Using Parancoe with Glassfish

All you need for deploying an application developed with Parancoe is a servlet/JSP container, for example Tomcat.

Sometimes you may need a full J2EE application server:
  • because your application need some AS services
  • because you ISP provide only a full J2EE AS and not a standalone Tomcat
  • ...I don’t know…. (tell me)

The opensource Glassfish could be a common choice.

The only thing you have to change is the database configuration…and of course the particularities of your application.

For example, suppose you want to configure Glassfish and your application for using a Java DB (Apache Derby) database. As this 100% Java DBMS is included in JDK 6 and in Glassfish, it could be a common growing choice.

Create a connection pool to your DB

In the Glassfish Admin Console (http://localhost:4848/asadmin/) go to Resources/JDBC/Connection Pools, and add a new connection pool.

In the first step of the wizard:

glassfish_new_conn_pool_step1

In the next step, you have to validate the connection data from the first step.

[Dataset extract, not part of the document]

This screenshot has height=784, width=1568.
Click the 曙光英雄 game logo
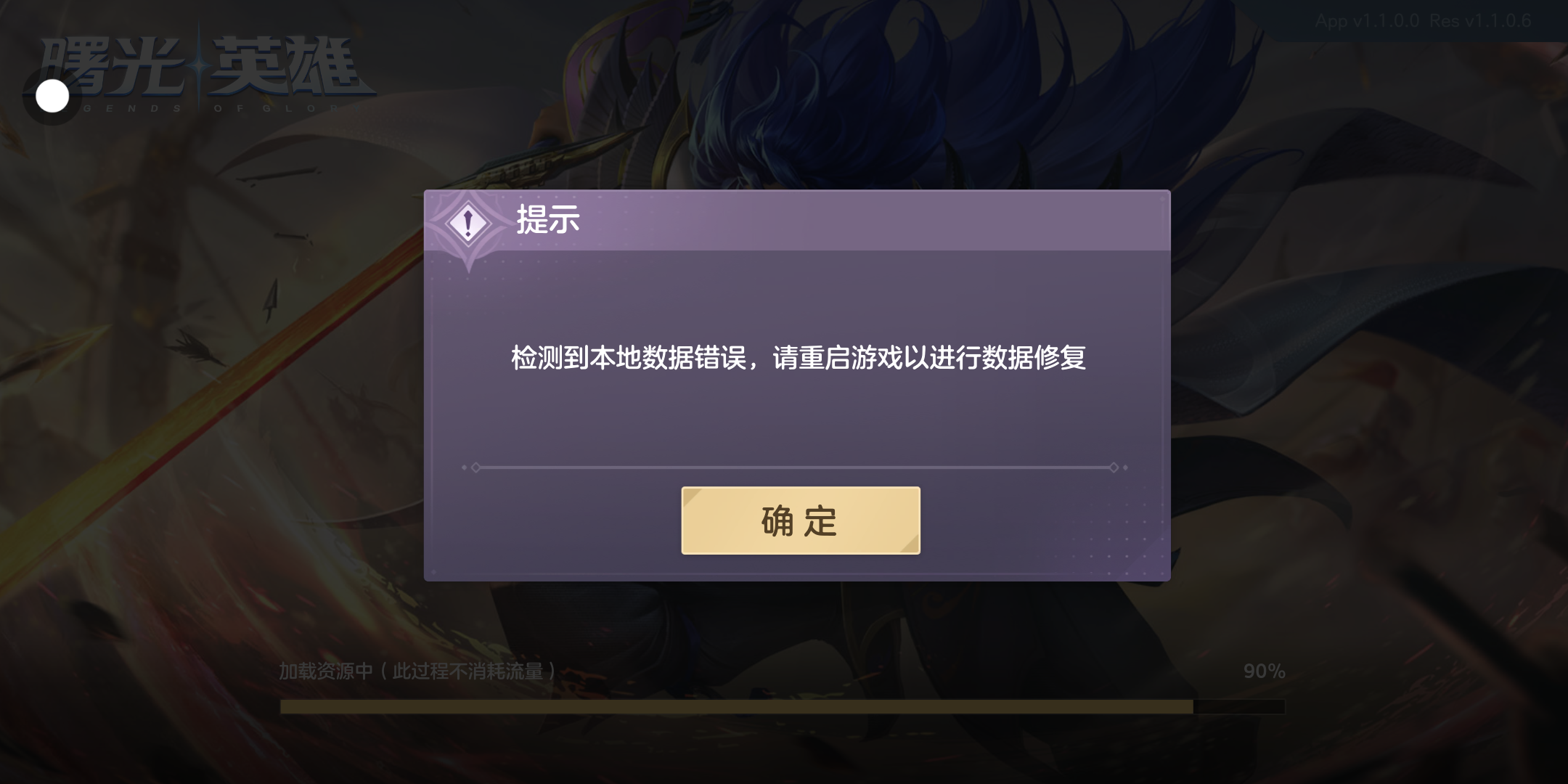click(x=207, y=67)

Remember to check the “Allow Non Component Callers” flag:

glassfish_new_conn_pool_step1

and the properties of your database connection. In particular the database name, username and password. You can also set the “create” connection property to “true”, for auto-creating the database, if it doesn’t exist yet.

glassfish_new_conn_pool_step2-2

Then click the Finish button.

Add a JDBC Resource

In the Glassfish Admin Console (http://localhost:4848/asadmin/) go to Resources/JDBC/JDBC Resource, and add a new JDBC resource using the connection pool you just created:

glassfish_new_jdbc_resource

Now you can use this datasource in your Parancoe application.

Configure your Parancoe application

Usually all the database configuration is in the database.xml configuration file in the WEB-INF directory:


<?xml version="1.0" encoding="UTF-8"?>
<beans xmlns="http://www.springframework.org/schema/beans" 
       xmlns:parancoe="http://parancoe.dev.java.net/schema/parancoe" 
       xmlns:xsi="http://www.w3.org/2001/XMLSchema-instance" 
       xsi:schemaLocation="http://www.springframework.org/schema/beans http://www.springframework.org/schema/beans/spring-beans-2.0.xsd
                           http://parancoe.dev.java.net/schema/parancoe https://jugpadova.dev.java.net/schema/parancoe.xsd">

    <bean id="dataSource" class="org.springframework.jndi.JndiObjectFactoryBean">
        <property name="jndiName" value="jdbc/myappDS"/>
    </bean>

    <!-- Derby session factory -->
    <bean id="sessionFactory" parent="abstractSessionFactory">
        <property name="hibernateProperties">
            <props merge="true">
                <prop key="hibernate.dialect">org.hibernate.dialect.DerbyDialect</prop>
                <prop key="hibernate.hbm2ddl.auto">update</prop>
                <prop key="hibernate.show_sql">false</prop>
            </props>
        </property>
    </bean>

    <!-- Authomatic discovering of persistent classes -->
    <parancoe:discover-persistent-classes basePackage="com.myapp"/>

</beans>

Note the JNDI name you use for your datasource it’s the same of the JDBC resource you just created.

Now You can deploy your application to glassfish and it will use that connection to your database. Of course you have also to startup your Java DB server.